[Objetivo declarado]
Pode transcrever todas as linhas abaixo, sem alterar nada?
==== Dados de trabalho ====
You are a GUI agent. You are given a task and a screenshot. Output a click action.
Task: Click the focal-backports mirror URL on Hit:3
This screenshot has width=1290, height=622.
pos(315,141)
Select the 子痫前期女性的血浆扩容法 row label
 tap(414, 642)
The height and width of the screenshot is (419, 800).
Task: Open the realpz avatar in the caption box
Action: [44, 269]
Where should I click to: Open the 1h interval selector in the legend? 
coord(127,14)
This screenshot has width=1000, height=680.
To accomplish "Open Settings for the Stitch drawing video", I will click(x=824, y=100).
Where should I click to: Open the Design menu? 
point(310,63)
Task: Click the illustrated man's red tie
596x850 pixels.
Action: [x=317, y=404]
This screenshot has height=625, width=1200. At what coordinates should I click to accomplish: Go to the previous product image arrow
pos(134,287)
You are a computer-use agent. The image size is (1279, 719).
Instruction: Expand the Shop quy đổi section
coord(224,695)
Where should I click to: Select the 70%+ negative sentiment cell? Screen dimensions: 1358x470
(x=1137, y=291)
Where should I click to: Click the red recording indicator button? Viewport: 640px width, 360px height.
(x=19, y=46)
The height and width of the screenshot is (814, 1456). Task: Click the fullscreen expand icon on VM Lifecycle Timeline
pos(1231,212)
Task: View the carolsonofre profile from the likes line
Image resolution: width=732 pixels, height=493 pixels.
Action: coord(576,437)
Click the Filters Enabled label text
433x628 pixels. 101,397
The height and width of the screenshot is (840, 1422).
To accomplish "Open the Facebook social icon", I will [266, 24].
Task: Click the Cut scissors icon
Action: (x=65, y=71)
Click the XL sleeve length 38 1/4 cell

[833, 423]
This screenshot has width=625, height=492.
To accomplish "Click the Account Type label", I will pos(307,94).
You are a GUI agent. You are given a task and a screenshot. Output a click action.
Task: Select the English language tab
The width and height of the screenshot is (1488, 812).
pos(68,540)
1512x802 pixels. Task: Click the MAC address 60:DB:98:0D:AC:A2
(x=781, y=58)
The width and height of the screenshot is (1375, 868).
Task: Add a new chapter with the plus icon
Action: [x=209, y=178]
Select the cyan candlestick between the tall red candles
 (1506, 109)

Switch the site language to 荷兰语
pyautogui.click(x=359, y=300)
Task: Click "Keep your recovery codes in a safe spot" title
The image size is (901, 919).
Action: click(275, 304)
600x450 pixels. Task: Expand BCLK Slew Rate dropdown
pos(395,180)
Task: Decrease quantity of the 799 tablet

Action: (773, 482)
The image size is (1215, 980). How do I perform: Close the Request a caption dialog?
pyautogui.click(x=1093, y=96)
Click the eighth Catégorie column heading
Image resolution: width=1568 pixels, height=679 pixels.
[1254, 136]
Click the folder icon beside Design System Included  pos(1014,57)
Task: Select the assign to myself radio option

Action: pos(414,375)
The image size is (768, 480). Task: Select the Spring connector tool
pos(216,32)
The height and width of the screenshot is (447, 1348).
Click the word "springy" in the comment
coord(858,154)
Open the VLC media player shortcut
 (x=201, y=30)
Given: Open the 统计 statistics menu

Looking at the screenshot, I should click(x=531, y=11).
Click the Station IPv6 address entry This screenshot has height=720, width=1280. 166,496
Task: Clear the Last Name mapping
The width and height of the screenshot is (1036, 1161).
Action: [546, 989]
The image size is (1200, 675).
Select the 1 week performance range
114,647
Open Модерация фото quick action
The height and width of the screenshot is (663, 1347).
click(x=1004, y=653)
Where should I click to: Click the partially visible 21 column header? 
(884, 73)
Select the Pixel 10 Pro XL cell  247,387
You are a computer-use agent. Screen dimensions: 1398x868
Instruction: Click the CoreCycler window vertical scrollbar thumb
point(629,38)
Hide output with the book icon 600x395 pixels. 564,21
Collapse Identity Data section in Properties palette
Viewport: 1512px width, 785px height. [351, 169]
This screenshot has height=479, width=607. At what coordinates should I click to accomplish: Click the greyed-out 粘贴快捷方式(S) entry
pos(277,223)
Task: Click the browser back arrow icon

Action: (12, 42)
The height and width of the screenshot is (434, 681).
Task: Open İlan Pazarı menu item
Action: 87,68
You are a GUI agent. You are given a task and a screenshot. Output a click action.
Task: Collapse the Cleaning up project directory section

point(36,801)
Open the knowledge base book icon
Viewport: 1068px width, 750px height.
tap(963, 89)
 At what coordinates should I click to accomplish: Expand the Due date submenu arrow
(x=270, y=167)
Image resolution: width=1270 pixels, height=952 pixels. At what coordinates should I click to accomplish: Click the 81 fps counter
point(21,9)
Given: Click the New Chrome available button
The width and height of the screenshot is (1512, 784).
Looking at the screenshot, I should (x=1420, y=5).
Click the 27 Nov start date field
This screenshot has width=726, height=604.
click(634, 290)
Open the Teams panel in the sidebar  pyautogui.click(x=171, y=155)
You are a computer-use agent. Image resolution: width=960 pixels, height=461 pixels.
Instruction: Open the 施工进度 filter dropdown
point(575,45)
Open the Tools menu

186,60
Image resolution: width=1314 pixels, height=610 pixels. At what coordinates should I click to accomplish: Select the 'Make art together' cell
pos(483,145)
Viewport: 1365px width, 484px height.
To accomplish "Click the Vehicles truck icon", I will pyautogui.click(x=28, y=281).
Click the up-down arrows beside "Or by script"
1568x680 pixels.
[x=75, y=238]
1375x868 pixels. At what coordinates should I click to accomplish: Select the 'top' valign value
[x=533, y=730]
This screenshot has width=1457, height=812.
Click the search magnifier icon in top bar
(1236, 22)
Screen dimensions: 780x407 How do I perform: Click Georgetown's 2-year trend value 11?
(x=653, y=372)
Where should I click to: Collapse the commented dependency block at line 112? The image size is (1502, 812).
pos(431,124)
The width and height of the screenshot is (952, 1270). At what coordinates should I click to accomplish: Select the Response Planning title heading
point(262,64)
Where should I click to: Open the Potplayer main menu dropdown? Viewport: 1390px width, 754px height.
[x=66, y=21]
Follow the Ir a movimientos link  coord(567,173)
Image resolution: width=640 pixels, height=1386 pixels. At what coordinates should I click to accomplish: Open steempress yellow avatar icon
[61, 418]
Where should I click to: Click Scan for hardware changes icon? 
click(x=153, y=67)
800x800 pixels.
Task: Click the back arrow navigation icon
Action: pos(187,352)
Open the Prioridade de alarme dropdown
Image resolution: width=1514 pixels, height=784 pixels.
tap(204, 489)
====
[Resposta]
You are a GUI agent. You are given a task and a screenshot. Output a click action.
Task: Click the focal-backports mirror URL on Hit:3
This screenshot has width=1290, height=622.
pos(315,141)
Select the 子痫前期女性的血浆扩容法 row label
 tap(414, 642)
The height and width of the screenshot is (419, 800).
Task: Open the realpz avatar in the caption box
Action: [44, 269]
Where should I click to: Open the 1h interval selector in the legend? 
coord(127,14)
This screenshot has width=1000, height=680.
To accomplish "Open Settings for the Stitch drawing video", I will click(x=824, y=100).
Where should I click to: Open the Design menu? 
point(310,63)
Task: Click the illustrated man's red tie
596x850 pixels.
Action: [x=317, y=404]
This screenshot has height=625, width=1200. At what coordinates should I click to accomplish: Go to the previous product image arrow
pos(134,287)
You are a computer-use agent. The image size is (1279, 719).
Instruction: Expand the Shop quy đổi section
coord(224,695)
Where should I click to: Select the 70%+ negative sentiment cell? Screen dimensions: 1358x470
(x=1137, y=291)
Where should I click to: Click the red recording indicator button? Viewport: 640px width, 360px height.
(x=19, y=46)
The height and width of the screenshot is (814, 1456). Task: Click the fullscreen expand icon on VM Lifecycle Timeline
pos(1231,212)
Task: View the carolsonofre profile from the likes line
Image resolution: width=732 pixels, height=493 pixels.
Action: coord(576,437)
Click the Filters Enabled label text
433x628 pixels. 101,397
The height and width of the screenshot is (840, 1422).
To accomplish "Open the Facebook social icon", I will [266, 24].
Task: Click the Cut scissors icon
Action: (x=65, y=71)
Click the XL sleeve length 38 1/4 cell

[833, 423]
This screenshot has width=625, height=492.
To accomplish "Click the Account Type label", I will pos(307,94).
You are a GUI agent. You are given a task and a screenshot. Output a click action.
Task: Select the English language tab
The width and height of the screenshot is (1488, 812).
pos(68,540)
1512x802 pixels. Task: Click the MAC address 60:DB:98:0D:AC:A2
(x=781, y=58)
The width and height of the screenshot is (1375, 868).
Task: Add a new chapter with the plus icon
Action: [x=209, y=178]
Select the cyan candlestick between the tall red candles
 (1506, 109)

Switch the site language to 荷兰语
pyautogui.click(x=359, y=300)
Task: Click "Keep your recovery codes in a safe spot" title
The image size is (901, 919).
Action: click(275, 304)
600x450 pixels. Task: Expand BCLK Slew Rate dropdown
pos(395,180)
Task: Decrease quantity of the 799 tablet

Action: (773, 482)
The image size is (1215, 980). How do I perform: Close the Request a caption dialog?
pyautogui.click(x=1093, y=96)
Click the eighth Catégorie column heading
Image resolution: width=1568 pixels, height=679 pixels.
[1254, 136]
Click the folder icon beside Design System Included  pos(1014,57)
Task: Select the assign to myself radio option

Action: pos(414,375)
The image size is (768, 480). Task: Select the Spring connector tool
pos(216,32)
The height and width of the screenshot is (447, 1348).
Click the word "springy" in the comment
coord(858,154)
Open the VLC media player shortcut
 (x=201, y=30)
Given: Open the 统计 statistics menu

Looking at the screenshot, I should click(x=531, y=11).
Click the Station IPv6 address entry This screenshot has height=720, width=1280. 166,496
Task: Clear the Last Name mapping
The width and height of the screenshot is (1036, 1161).
Action: [546, 989]
The image size is (1200, 675).
Select the 1 week performance range
114,647
Open Модерация фото quick action
The height and width of the screenshot is (663, 1347).
click(x=1004, y=653)
Where should I click to: Click the partially visible 21 column header? 
(884, 73)
Select the Pixel 10 Pro XL cell  247,387
You are a computer-use agent. Screen dimensions: 1398x868
Instruction: Click the CoreCycler window vertical scrollbar thumb
point(629,38)
Hide output with the book icon 600x395 pixels. 564,21
Collapse Identity Data section in Properties palette
Viewport: 1512px width, 785px height. [351, 169]
This screenshot has height=479, width=607. At what coordinates should I click to accomplish: Click the greyed-out 粘贴快捷方式(S) entry
pos(277,223)
Task: Click the browser back arrow icon

Action: (12, 42)
The height and width of the screenshot is (434, 681).
Task: Open İlan Pazarı menu item
Action: 87,68
You are a GUI agent. You are given a task and a screenshot. Output a click action.
Task: Collapse the Cleaning up project directory section

point(36,801)
Open the knowledge base book icon
Viewport: 1068px width, 750px height.
tap(963, 89)
 At what coordinates should I click to accomplish: Expand the Due date submenu arrow
(x=270, y=167)
Image resolution: width=1270 pixels, height=952 pixels. At what coordinates should I click to accomplish: Click the 81 fps counter
point(21,9)
Given: Click the New Chrome available button
The width and height of the screenshot is (1512, 784).
Looking at the screenshot, I should (x=1420, y=5).
Click the 27 Nov start date field
This screenshot has width=726, height=604.
click(634, 290)
Open the Teams panel in the sidebar  pyautogui.click(x=171, y=155)
You are a computer-use agent. Image resolution: width=960 pixels, height=461 pixels.
Instruction: Open the 施工进度 filter dropdown
point(575,45)
Open the Tools menu

186,60
Image resolution: width=1314 pixels, height=610 pixels. At what coordinates should I click to accomplish: Select the 'Make art together' cell
pos(483,145)
Viewport: 1365px width, 484px height.
To accomplish "Click the Vehicles truck icon", I will pyautogui.click(x=28, y=281).
Click the up-down arrows beside "Or by script"
1568x680 pixels.
[x=75, y=238]
1375x868 pixels. At what coordinates should I click to accomplish: Select the 'top' valign value
[x=533, y=730]
This screenshot has width=1457, height=812.
Click the search magnifier icon in top bar
(1236, 22)
Screen dimensions: 780x407 How do I perform: Click Georgetown's 2-year trend value 11?
(x=653, y=372)
Where should I click to: Collapse the commented dependency block at line 112? The image size is (1502, 812).
pos(431,124)
The width and height of the screenshot is (952, 1270). At what coordinates should I click to accomplish: Select the Response Planning title heading
point(262,64)
Where should I click to: Open the Potplayer main menu dropdown? Viewport: 1390px width, 754px height.
[x=66, y=21]
Follow the Ir a movimientos link  coord(567,173)
Image resolution: width=640 pixels, height=1386 pixels. At what coordinates should I click to accomplish: Open steempress yellow avatar icon
[61, 418]
Where should I click to: Click Scan for hardware changes icon? 
click(x=153, y=67)
800x800 pixels.
Task: Click the back arrow navigation icon
Action: pos(187,352)
Open the Prioridade de alarme dropdown
Image resolution: width=1514 pixels, height=784 pixels.
tap(204, 489)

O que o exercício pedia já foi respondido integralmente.